Published: November 21, 2008
Section: Opinions


One of the most important, life-long career development skills you can master is networking. Simply put, networking is the process of gathering information from others to help you expand your knowledge and make better decisions. You network all of the time. It is how you learn about social events, student organizations, and classes. It is how you decide which party to go to over the weekend. So why is it when I suggest “professional” or “career” networking to students they look aghast? “I don’t want to bother anyone,” or “Why would someone I don’t know help me?” students will argue. Let’s look at this another way…

When you started at Brandeis as a first-year or transfer student, how much did you actually know about Brandeis? Did you know where all the buildings were, what classes to take, or more importantly where to get the best coffee? Did you know where the best study spots were, how to decide between the hundreds of events on campus any given week, or where to do laundry?

I would imagine that you’ve answered “no” to at least one of these questions.

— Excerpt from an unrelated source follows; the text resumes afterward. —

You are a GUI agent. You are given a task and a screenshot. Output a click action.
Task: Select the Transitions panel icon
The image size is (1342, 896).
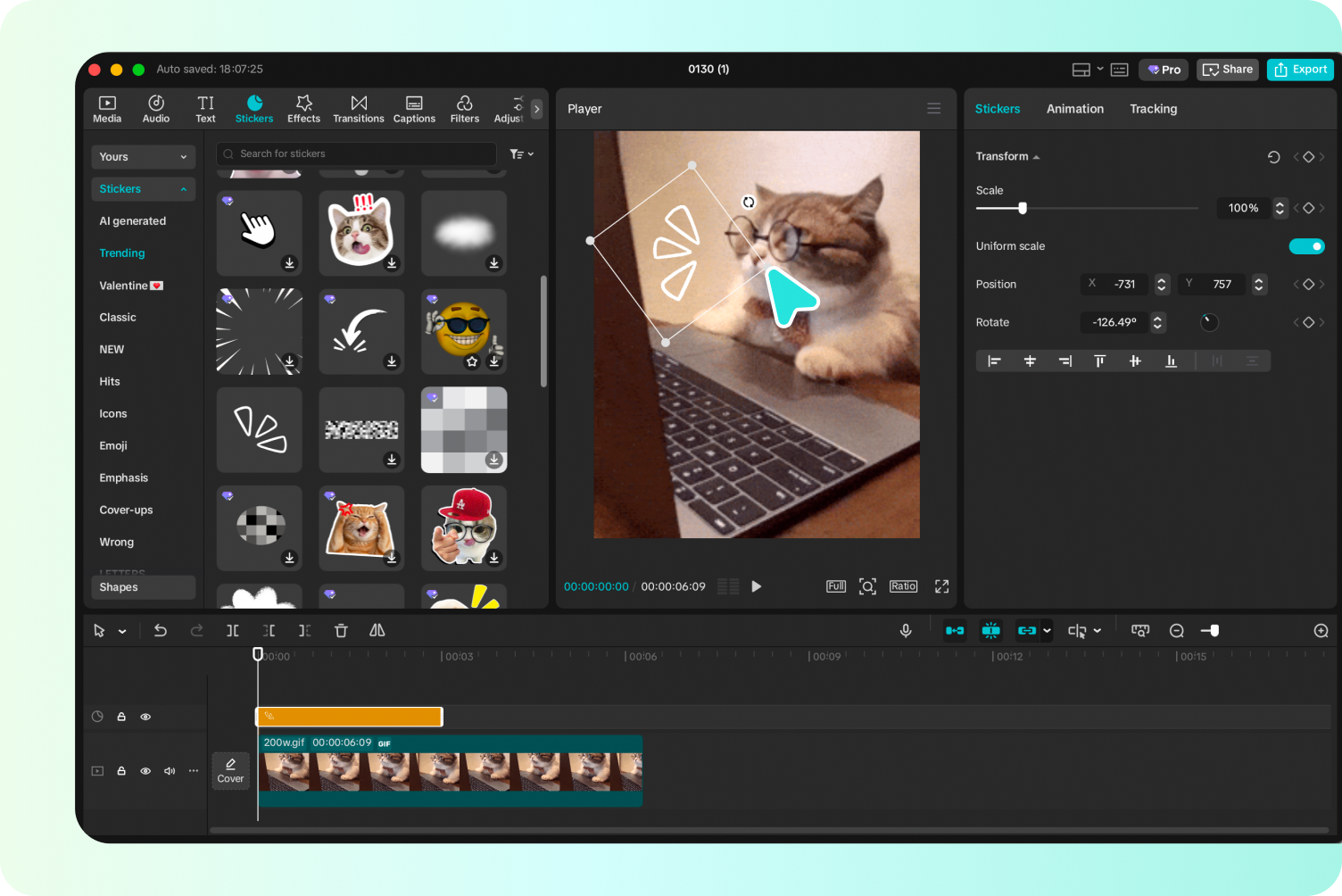(x=358, y=108)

You learned the answers by speaking with others. Orientation leaders, C.A.’s, Roosevelt Fellows, Hiatt Advisors, team captains and other upper class students have been ready and willing to help you along the way, providing advice and guidance through a process that they previously experienced. Perhaps now you aspire to, or hold, a student leadership position on campus, ready to do the same. Professional networking is no different.

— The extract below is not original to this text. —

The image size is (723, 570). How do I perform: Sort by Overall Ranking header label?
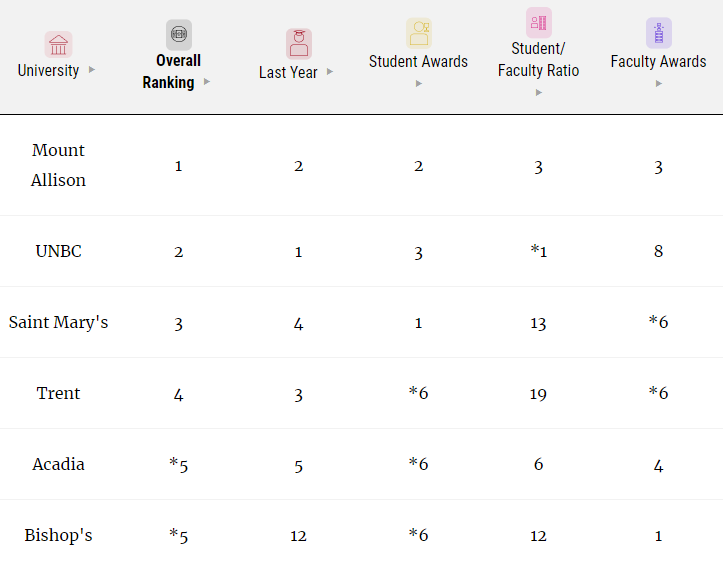(x=170, y=71)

Professionals in any field have received advice and mentorship from those with more experience, and have every expectation that they will continue the cycle by assisting those with less experience. Brandeis alumni are professionals with whom you have something in common and are an excellent source of information. The Brandeis Alumni network is available online through LinkedIn. To access this group, you must review the “Professional Networking with Alumni” PowerPoint (available at http://www.brandeis.edu/hiatt/students/careertoolbox/networking), meet with a career counselor and turn-in a signed Alumni Networking Contract.

The top 10 steps to start building your network:

1. Reflect on your values, skills and interests and identifying what you wish to accomplish by networking

2. Learn how to network

3. Find contacts (i.e., alumni, supervisors, faculty, co-workers, coaches and acquaintances)

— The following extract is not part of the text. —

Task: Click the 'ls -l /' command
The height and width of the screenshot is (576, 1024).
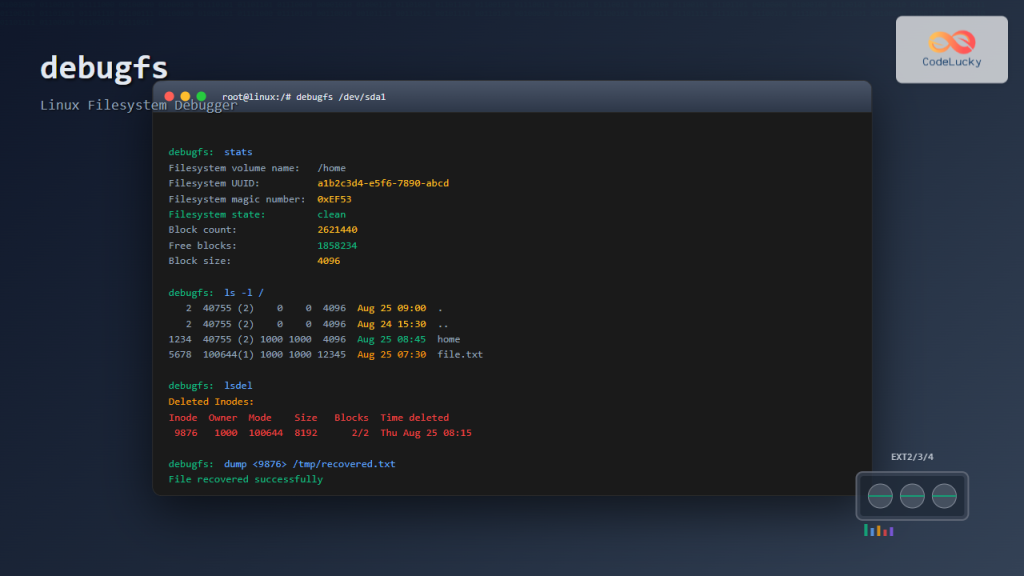Action: tap(244, 292)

4. Reach-out to contacts via phone, email or LinkedIn

5. Prepare for your conversation including researching the field, organization and alum

6. Communicate clearly and asking thoughtful questions during the conversation

7. Take notes during your conversation

8. Send a thank you note

9. Track your networking activities

10. Keep your contacts informed about your process and following up with them

While you may call it by another name, you have most likely already begun networking. Each connection you make has the potential to help you narrow in on your interests, figure out how to best achieve your goals, and build relationships with people who can guide you.

Editor’s Note: Andrea Dine is the Associate Director of the Hiatt Career Center.